The kind that makes it hard for people to even stand up?
For that, we have specialty drugs like midadrine and droxidopa.
Droxidopa is interesting.
It actually gets converted into norepinephrine right in the body.
So it acts as a pressor agent.
Yes.
But this class comes with a really critical safety rule.
You should never ever give these drugs to someone who is bedridden.
Why is that?
Because if the patient is lying down, if they're supine, the drug can cause severe supine hypertension.
Their blood pressure can shoot way too high, putting them at risk for a stroke.
You only give it during the day when they're up and moving.
That's a huge safety point.
Okay.
Let's synthesize all of this.
If you're the nurse at the bedside, what are the three absolute non -negotiables?
Okay.
First, get your baselines before you start.
You need renal function, liver function, and you absolutely must get orthostatic blood pressure readings.

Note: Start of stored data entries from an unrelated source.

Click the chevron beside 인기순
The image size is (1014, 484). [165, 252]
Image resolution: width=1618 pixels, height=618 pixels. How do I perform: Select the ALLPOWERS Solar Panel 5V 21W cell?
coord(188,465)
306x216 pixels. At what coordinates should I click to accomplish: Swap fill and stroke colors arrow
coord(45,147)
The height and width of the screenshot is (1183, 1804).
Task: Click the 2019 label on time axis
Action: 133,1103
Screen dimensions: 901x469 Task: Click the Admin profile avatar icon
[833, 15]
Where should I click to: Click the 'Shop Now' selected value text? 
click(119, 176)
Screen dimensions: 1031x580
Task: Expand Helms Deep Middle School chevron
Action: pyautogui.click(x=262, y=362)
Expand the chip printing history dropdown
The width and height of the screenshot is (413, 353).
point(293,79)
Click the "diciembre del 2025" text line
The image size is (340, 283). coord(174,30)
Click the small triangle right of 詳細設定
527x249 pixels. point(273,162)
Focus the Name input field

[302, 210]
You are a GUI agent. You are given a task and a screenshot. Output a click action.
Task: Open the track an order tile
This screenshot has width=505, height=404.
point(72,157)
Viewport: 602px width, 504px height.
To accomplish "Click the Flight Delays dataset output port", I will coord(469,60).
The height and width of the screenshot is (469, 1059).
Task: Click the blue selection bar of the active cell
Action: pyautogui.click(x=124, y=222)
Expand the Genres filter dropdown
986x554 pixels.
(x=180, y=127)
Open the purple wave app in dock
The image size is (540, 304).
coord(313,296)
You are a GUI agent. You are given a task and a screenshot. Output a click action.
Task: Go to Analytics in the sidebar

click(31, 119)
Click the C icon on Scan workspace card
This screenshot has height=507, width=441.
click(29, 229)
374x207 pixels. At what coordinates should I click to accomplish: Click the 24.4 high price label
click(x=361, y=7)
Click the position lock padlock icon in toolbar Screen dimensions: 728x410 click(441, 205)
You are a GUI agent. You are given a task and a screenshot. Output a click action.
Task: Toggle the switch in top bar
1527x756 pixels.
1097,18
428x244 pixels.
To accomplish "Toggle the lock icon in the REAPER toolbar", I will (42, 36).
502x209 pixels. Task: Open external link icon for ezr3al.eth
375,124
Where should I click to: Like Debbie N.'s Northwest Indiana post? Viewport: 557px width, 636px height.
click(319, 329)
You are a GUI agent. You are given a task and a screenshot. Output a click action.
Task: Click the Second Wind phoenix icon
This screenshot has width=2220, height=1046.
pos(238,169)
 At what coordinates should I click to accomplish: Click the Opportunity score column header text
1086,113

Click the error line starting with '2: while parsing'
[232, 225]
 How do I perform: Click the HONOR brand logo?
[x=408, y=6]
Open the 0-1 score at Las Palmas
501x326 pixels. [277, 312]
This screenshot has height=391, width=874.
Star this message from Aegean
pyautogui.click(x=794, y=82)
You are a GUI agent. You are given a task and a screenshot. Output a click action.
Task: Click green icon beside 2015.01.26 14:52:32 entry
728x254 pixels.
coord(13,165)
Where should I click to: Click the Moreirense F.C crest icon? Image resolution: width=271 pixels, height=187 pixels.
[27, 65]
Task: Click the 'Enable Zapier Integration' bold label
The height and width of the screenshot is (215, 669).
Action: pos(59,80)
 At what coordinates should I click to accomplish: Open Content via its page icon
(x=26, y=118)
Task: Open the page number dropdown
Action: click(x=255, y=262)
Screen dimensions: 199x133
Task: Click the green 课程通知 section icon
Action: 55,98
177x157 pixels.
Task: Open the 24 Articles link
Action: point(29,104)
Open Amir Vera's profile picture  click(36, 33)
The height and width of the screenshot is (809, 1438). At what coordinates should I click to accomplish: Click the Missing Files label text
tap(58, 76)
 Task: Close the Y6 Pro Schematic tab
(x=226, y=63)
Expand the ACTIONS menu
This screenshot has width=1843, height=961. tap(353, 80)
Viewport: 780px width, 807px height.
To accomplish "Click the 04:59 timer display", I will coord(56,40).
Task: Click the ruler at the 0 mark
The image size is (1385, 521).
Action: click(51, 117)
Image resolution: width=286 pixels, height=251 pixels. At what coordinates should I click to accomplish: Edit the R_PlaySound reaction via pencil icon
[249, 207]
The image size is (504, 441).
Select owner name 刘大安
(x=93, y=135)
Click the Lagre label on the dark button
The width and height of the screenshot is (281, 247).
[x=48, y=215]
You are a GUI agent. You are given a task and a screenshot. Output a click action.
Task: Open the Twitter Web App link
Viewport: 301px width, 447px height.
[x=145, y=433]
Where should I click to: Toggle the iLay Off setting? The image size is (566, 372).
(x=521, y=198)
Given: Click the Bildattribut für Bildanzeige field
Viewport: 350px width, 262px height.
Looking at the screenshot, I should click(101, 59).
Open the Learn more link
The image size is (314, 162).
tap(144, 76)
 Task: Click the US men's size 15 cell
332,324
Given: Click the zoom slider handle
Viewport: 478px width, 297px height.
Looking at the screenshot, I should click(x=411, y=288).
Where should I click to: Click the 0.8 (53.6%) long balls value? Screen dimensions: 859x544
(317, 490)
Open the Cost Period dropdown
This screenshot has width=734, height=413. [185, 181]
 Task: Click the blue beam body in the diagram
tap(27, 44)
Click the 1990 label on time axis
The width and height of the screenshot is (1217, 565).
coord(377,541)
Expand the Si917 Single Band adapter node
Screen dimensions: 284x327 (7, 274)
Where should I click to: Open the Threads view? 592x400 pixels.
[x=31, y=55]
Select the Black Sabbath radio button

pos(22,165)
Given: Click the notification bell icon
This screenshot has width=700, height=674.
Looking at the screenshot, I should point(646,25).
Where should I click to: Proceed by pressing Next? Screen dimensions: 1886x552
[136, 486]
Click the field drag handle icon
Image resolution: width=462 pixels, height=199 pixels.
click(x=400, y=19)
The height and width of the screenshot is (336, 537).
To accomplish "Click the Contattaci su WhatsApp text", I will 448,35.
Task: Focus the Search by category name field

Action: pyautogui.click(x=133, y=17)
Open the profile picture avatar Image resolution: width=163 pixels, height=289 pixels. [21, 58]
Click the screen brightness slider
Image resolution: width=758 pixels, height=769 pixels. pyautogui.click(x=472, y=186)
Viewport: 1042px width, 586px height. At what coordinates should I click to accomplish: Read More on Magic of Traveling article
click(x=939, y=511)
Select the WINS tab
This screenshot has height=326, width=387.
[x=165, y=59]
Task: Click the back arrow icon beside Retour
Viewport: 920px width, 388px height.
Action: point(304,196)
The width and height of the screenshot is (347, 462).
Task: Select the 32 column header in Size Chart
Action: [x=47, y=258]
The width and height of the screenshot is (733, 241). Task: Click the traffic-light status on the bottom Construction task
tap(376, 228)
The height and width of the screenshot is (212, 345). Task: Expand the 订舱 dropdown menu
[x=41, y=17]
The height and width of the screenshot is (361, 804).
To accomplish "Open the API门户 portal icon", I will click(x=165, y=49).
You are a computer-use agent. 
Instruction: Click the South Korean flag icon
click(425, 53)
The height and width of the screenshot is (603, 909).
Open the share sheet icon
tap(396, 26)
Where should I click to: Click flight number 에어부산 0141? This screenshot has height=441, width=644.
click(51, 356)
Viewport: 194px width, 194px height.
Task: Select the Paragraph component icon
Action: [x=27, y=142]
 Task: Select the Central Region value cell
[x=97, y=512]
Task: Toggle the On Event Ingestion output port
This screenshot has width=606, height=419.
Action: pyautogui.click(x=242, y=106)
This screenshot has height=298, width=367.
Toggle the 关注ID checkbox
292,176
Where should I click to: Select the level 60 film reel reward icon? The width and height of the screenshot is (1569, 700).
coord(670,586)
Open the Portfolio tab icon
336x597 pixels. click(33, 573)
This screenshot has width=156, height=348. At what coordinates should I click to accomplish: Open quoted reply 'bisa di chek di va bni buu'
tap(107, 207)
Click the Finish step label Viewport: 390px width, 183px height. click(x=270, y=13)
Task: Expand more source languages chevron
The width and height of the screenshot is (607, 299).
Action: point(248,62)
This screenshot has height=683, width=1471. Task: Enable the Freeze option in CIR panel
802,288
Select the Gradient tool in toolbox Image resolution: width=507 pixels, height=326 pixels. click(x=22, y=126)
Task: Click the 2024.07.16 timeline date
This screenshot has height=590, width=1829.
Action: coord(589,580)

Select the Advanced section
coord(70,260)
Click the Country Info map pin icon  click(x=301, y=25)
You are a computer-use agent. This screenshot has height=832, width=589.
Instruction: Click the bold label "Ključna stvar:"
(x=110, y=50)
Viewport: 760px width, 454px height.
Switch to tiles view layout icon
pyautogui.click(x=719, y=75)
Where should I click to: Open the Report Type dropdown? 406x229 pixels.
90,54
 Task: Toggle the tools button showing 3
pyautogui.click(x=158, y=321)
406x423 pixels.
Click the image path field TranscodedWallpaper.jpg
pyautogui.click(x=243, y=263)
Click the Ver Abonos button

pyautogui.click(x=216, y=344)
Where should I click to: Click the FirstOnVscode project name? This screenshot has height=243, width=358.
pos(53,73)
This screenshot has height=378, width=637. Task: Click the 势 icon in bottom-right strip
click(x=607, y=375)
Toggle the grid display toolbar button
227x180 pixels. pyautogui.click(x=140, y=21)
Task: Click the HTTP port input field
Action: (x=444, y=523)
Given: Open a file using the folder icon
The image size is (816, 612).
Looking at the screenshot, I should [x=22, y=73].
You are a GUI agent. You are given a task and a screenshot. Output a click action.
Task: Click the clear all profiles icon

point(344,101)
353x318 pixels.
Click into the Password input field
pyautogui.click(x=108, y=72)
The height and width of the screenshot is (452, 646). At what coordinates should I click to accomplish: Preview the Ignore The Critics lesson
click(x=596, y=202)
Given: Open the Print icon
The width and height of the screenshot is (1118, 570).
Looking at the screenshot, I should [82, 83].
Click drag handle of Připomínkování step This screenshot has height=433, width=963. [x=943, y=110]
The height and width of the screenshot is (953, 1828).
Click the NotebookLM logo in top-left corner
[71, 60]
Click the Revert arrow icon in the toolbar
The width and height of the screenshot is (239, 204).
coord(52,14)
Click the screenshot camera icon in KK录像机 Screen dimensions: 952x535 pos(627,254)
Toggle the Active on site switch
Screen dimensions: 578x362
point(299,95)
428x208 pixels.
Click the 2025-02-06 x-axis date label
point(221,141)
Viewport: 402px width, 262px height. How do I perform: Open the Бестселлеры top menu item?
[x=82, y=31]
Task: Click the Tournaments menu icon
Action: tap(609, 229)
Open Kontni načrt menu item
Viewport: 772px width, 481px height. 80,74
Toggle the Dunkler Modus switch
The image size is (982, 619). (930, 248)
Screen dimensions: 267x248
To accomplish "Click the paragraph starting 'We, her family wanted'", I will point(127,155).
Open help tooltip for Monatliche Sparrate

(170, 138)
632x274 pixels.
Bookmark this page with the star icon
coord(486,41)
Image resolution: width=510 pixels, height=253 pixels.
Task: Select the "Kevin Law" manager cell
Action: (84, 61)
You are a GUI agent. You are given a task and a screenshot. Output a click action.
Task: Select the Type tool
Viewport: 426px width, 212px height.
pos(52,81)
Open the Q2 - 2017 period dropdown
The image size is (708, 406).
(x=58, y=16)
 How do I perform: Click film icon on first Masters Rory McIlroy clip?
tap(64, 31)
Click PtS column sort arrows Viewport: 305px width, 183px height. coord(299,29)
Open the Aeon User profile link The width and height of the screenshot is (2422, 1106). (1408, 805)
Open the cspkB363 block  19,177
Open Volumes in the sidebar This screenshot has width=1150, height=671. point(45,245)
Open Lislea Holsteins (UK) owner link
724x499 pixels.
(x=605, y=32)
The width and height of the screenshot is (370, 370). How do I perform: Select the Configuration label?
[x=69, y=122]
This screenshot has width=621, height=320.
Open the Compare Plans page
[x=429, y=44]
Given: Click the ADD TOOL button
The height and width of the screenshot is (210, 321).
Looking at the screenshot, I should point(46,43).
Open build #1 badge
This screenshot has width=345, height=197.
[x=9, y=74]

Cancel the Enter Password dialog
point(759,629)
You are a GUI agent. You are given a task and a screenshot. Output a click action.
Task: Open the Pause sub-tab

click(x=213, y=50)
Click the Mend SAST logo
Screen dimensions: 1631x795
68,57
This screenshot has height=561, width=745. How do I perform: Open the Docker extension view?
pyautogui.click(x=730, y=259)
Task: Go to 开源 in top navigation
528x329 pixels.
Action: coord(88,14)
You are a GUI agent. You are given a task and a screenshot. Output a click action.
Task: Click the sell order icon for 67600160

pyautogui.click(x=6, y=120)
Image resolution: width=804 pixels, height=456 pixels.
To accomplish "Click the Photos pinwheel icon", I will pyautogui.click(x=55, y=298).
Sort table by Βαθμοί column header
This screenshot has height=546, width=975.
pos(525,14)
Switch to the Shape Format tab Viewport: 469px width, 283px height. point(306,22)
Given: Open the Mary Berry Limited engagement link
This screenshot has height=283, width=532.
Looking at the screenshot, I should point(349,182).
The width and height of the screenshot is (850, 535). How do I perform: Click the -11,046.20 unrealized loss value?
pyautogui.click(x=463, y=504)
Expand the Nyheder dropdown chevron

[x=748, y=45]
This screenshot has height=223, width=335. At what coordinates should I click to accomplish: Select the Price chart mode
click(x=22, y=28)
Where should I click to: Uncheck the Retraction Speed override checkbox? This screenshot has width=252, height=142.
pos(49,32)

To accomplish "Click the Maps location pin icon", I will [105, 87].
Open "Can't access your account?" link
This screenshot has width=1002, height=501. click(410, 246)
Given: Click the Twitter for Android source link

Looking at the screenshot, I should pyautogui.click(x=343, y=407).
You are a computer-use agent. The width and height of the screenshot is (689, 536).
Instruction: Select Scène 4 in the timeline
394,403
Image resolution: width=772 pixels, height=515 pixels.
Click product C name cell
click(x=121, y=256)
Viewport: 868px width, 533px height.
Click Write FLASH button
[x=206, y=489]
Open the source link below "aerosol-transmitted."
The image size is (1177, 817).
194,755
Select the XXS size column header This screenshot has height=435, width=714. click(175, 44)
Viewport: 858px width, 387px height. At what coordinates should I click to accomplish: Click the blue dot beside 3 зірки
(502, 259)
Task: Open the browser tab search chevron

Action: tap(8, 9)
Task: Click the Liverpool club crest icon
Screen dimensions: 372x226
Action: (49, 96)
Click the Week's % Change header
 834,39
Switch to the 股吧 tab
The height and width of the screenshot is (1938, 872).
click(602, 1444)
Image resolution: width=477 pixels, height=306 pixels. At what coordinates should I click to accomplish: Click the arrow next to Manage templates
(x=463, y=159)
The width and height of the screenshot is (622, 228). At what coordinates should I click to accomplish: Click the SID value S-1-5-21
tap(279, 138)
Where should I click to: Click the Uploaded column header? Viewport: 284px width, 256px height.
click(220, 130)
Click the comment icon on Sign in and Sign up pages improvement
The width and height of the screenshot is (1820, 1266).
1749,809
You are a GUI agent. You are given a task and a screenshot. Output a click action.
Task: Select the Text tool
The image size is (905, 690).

Lying, sitting, and standing.
Yes.
Second, you have to monitor constantly for fluid loss.
A little bit of vomiting or diarrhea in a patient on these meds can suddenly become dangerous symptomatic hypotension.
And what was the last one?
Something about surgery.
The surgical alert.
Yes.
Yeah.
If your patient is on an ACE inhibitor or an ARB, you have to mark their chart.
You have to tell the surgical team.
Why?
Because those drugs block the body's main way of compensating for a drop in blood pressure.
So under anesthesia, or if they lose blood, their pressure can crash and it can be really hard to bring back up.
Wow.
Okay.
So this has been, it really clarifies how we're essentially hacking the body's own control systems.
That's exactly what it is.
We're either reducing volume with diuretics, calming down that fast sympathetic response, or we're disrupting that whole RAAS cascade.
And since we don't even know the cause for 90 % of cases, pharmacology is really our primary defense against all that long -term organ damage.
It is.
And it requires really thoughtful patient -by -patient application of these different drug classes.
Which leaves us with this final provocative thought for you to consider.
Since we lean so heavily on this stepped care approach, because the cause of essential hypertension is a mystery,
what other factors, you know, beyond the usual suspects like salt and genetics might be driving this huge societal problem?
Think about unexpected environmental stressors or other physiological quirks.
It's a fascinating puzzle.
There's always more to learn.
We'll catch you on the next deep dive.